Using your heart as a compass is a great piece of advice to follow in business and life itself. Relying on it as your sole piece of navigational equipment is quite another all together, especially when you’re building a solo business.

There’s so much well-intentioned material out there about following your passions that it’s easy to get swept away in the rip tide of the lighter side of self-actualization. At the heart of the problem is overlooking the difference between passion and purpose.

As business coach Tom Wolf succinctly puts it in this short YouTube video, passions serve a similar purpose as indicator lights on the dashboard of a car. They tell you there’s something important going on under the hood but not exactly what that might be.

For example, you might be passionate about baking cakes or seeking outdoor adventure. Both are fascinating topics that you can pursue for a lifetime, but there are any number of reasons that might be fueling your passions.

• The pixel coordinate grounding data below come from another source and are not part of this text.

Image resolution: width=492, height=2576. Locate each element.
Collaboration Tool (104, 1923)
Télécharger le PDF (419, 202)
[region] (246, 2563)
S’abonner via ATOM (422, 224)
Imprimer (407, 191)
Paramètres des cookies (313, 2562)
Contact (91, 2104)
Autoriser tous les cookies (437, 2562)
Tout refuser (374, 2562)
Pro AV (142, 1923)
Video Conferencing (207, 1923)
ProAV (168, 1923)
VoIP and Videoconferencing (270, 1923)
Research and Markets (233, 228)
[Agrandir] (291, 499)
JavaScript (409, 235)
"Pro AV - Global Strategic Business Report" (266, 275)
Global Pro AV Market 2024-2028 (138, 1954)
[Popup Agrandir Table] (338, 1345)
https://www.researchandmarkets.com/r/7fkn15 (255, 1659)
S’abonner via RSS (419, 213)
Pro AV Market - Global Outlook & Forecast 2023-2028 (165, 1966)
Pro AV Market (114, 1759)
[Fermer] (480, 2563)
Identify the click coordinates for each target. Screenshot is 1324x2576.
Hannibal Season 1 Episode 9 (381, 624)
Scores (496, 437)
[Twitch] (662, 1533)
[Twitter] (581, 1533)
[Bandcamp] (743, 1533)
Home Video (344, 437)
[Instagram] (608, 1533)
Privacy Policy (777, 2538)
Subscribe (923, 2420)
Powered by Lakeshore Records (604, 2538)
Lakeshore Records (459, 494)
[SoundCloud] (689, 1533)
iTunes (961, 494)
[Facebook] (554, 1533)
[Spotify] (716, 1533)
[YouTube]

Those reasons may or may not have the staying power to keep you focused and motivated enough to build a business around them. We’ve all known people that tried to turn their passions into careers only to find themselves adrift once those passions fizzled out once they were doing it for a living every day.

A purpose is something much more specific than a blinking light on the dashboard. Your purpose address the underlying needs that fire your passions, and, unlike your passions, your most basic personal needs are there to stay once you’ve become a mature adult.

Whether it’s the sense of purpose that parents find in raising a child or Steve Martin’s purpose in The Jerk, your primary purposes aren’t going anywhere whether you know what they are or not. Discovering a purpose in business that addresses your fundamental needs is the key to fueling a solo business with the staying power to succeed.